** TEXTE EXTRAIT **
_ _ _
À Glasgow, des femmes représentantes des peuples autochtones brésiliens arpentent les couloirs des négociations climatiques comme les manifestations. Mediapart est allé à leur rencontre alors que se discute à la COP26 la régulation des marchés du carbone, un mécanisme d’échange de droits d’émissions de CO2 qui impacte tout particulièrement les territoires autochtones.
C’est un des points de discussion les plus tendus de la table des négociations climatiques de cette COP26. Le complexe et technique article 6 de l’accord de Paris de 2015 vise à mettre en place un marché international du carbone, c’est-à-dire des mécanismes d’échange de droits d’émissions de gaz à effet de serre entre des pays ou des entreprises qui en émettent trop, et des pays ou des firmes qui en émettent moins.
Pour l’instant, cette marchandisation du CO2 manque terriblement de régulation et a surtout servi à maintenir le business as usual des plus gros émetteurs. Une des principales dérives de ce marché carbone est que des multinationales climaticides ou des États riches en abusent en finançant des projets de compensation de leurs émissions via des actions de reforestation.
« Le problème, c’est que ce sont des milliers d’arbres qui sont plantés à chaque projet. Total envisage par exemple de planter en monoculture plus de 40 millions d’acacias en République du Congo. Ce sont des milliers d’hectares de terres d’où vont être expulsées des communautés autochtones ou paysannes », précise à Mediapart Myrto Tilianaki de CCFD-Terre Solidaire.
_ _ _
** DONNÉES FOURNIES **
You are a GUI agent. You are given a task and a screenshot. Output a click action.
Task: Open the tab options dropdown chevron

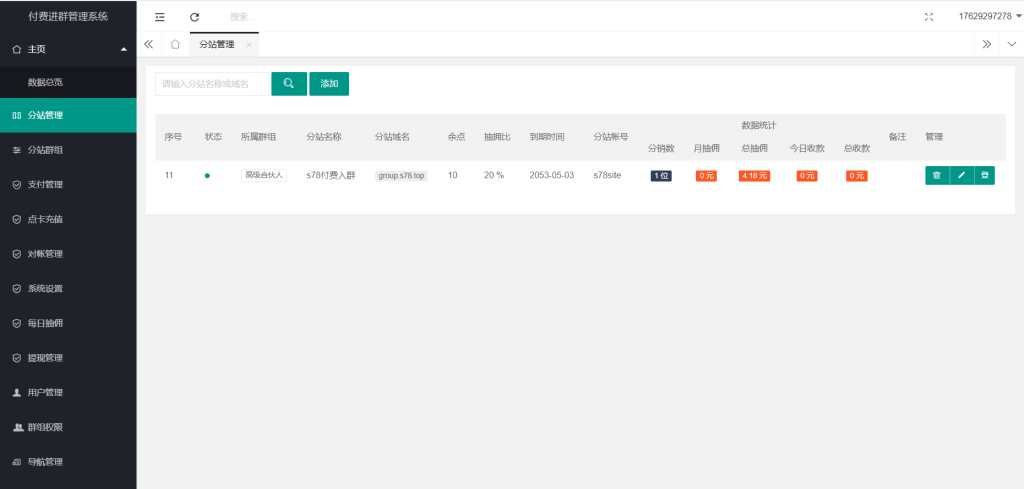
_ _ _
** CONSIGNE 1 **
Reproduisez sans rien changer l'article sur la COP26, tout ce qui va de « À Glasgow, des » jusqu'à « les territoires autochtones. ».
** CONSIGNE 2 **
D'après l'article sur la COP26 ci-dessus, les affirmations suivantes sont-elles exactes ? Répondez par oui ou par non, en citant à chaque fois les mots décisifs du texte. (a) L'article 6 évoqué appartient à l'accord de Paris de 2015. (b) Le marché du carbone est déjà solidement régulé. (c) Total prévoit de planter plus de 40 millions d'acacias au Brésil.
** CONSIGNE 3 **
Prolongez l'article sur la COP26 et les peuples autochtones au-delà de sa dernière phrase.

** RÉSULTAT 1 **
À Glasgow, des femmes représentantes des peuples autochtones brésiliens arpentent les couloirs des négociations climatiques comme les manifestations. Mediapart est allé à leur rencontre alors que se discute à la COP26 la régulation des marchés du carbone, un mécanisme d’échange de droits d’émissions de CO2 qui impacte tout particulièrement les territoires autochtones.

** RÉSULTAT 2 **
(a) Oui : « Le complexe et technique article 6 de l’accord de Paris de 2015 ».
(b) Non : « cette marchandisation du CO2 manque terriblement de régulation ».
(c) Non : « Total envisage par exemple de planter en monoculture plus de 40 millions d’acacias en République du Congo ».

** RÉSULTAT 3 **
En août dernier, Oxfam a estimé que si l’on prenait en compte tous les engagements de neutralité carbone des États et des entreprises, l’ensemble des terres cultivées de la planète serait occupé par des projets de compensation carbone. « C’est bien en réduisant drastiquement les émissions de gaz à effet de serre à la source et non en les compensant par des projets dans les pays du Sud qu’on lutte contre les dérèglements climatiques », insiste Myrto Tilianaki.
Les droits humains sacrifiés sur l’autel du marché carbone
Le Brésil est en première ligne des velléités de compensation carbone des grandes entreprises. La valeur financière attribuée au carbone stocké par la forêt amazonienne est énorme. Et les mécanismes de marché permettent aux groupes industriels de compenser leurs émissions en finançant des projets qui sanctuarisent les forêts brésiliennes au détriment des peuples amérindiens autochtones qui vivent sur ces territoires. (...)
Le 10 novembre 2021, dans une arrière-salle du Centre for Contemporary Arts de Glasgow, un rassemblement intitulé Cura da Terra– « Soin de la Terre », en portugais – était organisé par et pour les femmes autochtones présentes à la COP26.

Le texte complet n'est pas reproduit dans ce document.